Au deuxième étage de l’immeuble où elle vit, Nawal Asfour attend des nouvelles de son fils Ahmad. C’est la troisième fois qu’elle a peur de le perdre. La première fois, encore adolescent, il a été blessé par un missile israélien à la fin de la première guerre à Gaza, en 2009. Ahmad a perdu trois doigts, une partie d’un os du bras et son pancréas. Sa mère a cru le perdre une deuxième fois lorsque, transféré en Israël pour y être soigné, il a été arrêté à la frontière et, soupçonné d’être membre du Jihad islamique, emprisonné pendant trois ans. Atteinte d’un cancer, Nawal craint aujourd’hui de ne plus jamais le revoir.

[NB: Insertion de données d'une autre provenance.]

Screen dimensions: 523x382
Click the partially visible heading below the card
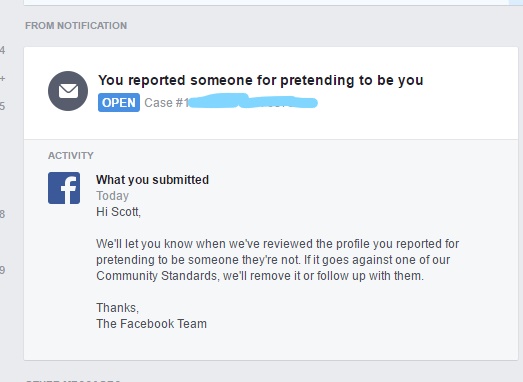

Ahmad incarne l’histoire de Gaza : désespoir, colère, manque de soins, envie brûlante d’échapper à l’enfermement. « Il était malade de voir à quel point les choses étaient dures pour lui à Gaza, se souvient Nawal. Il ne s’est jamais vraiment remis de ses blessures. Quelqu’un lui a dit que s’il parvenait à gagner l’Europe, on le soignerait gratuitement. »
Colère et amertume
Profitant d’un accord avec l’Egypte sur les évacuations médicales, Ahmad a traversé la frontière à Rafah avec trois membres de sa famille, blessés pendant le dernier conflit avec Israël. Arrivé au Caire, il a téléphoné à sa famille et demandé de l’argent, prétextant des frais d’hôpital. Ce n’est que plus tard que ses parents ont compris que les 2 000 dollars étaient destinés à un passeur basé à Alexandrie. Un homme de sinistre réputation, surnommé Abu Hamada, connu pour faire venir des Gazaouis jusqu’à Damiette, dans le delta du Nil, pour les faire passer en Italie.

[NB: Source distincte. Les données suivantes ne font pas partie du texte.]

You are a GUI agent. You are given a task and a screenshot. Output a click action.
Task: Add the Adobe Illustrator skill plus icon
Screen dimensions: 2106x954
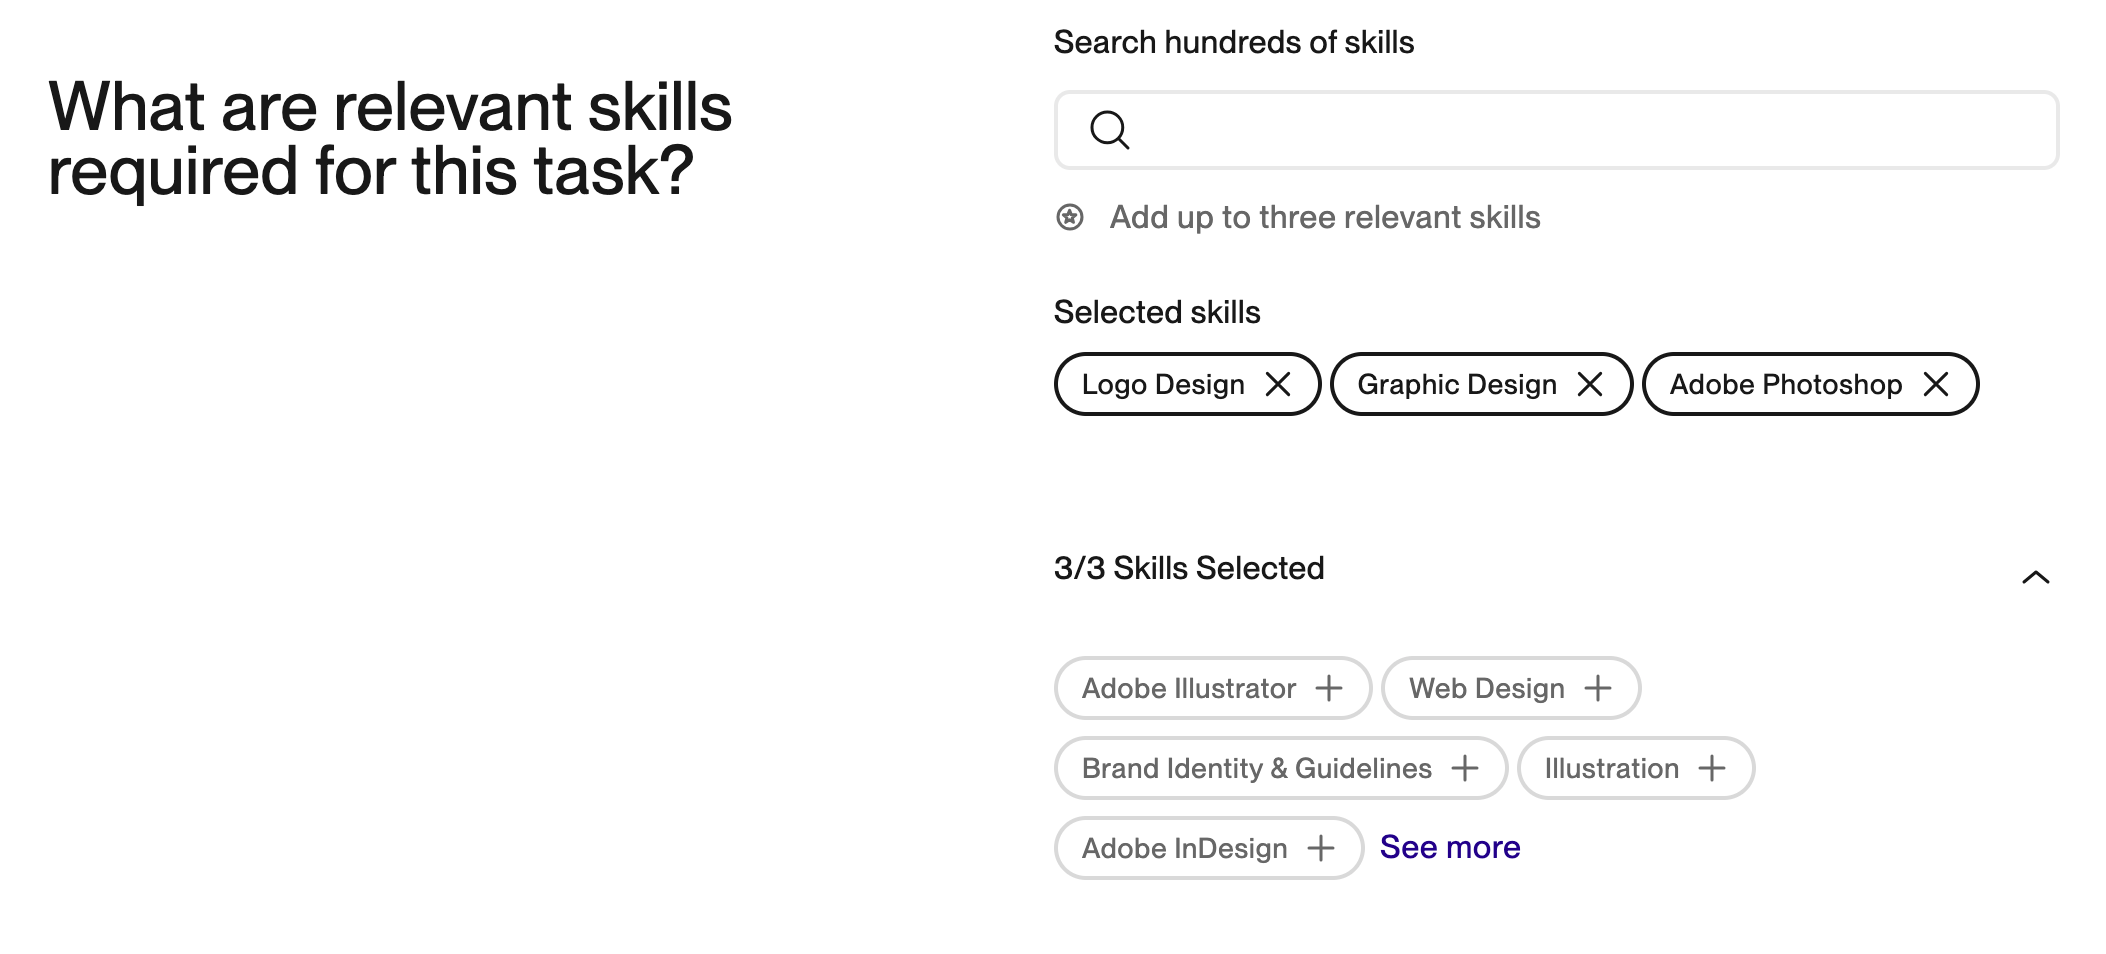pos(1329,688)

« Quatre jours après, raconte Samir, son père, mon fils qui vit en Allemagne a reçu un coup de téléphone d’Ahmad qui lui annonçait qu’il était sur un bateau et qu’il arriverait le lendemain en Italie. Ce sont les dernières nouvelles qu’on a eues. »
Les Asfour ne sont pas les seuls à attendre des nouvelles d’un proche. Dans tout Gaza, des gens cherchent des parents dont la plupart sont passés en Egypte par un tunnel clandestin. Si ces filières illégales de passage de Gaza vers l’Europe ont pu, un temps, apporter une lueur d’espoir, elles n’inspirent plus que colère et amertume. Les familles des disparus sont furieuses contre ces trafiquants d’êtres humains, et en veulent autant au Hamas qu’à l’Autorité palestinienne. Leur colère est tout autant dirigée contre une Europe qui, selon eux, n’en fait pas assez pour les aider à retrouver leurs proches.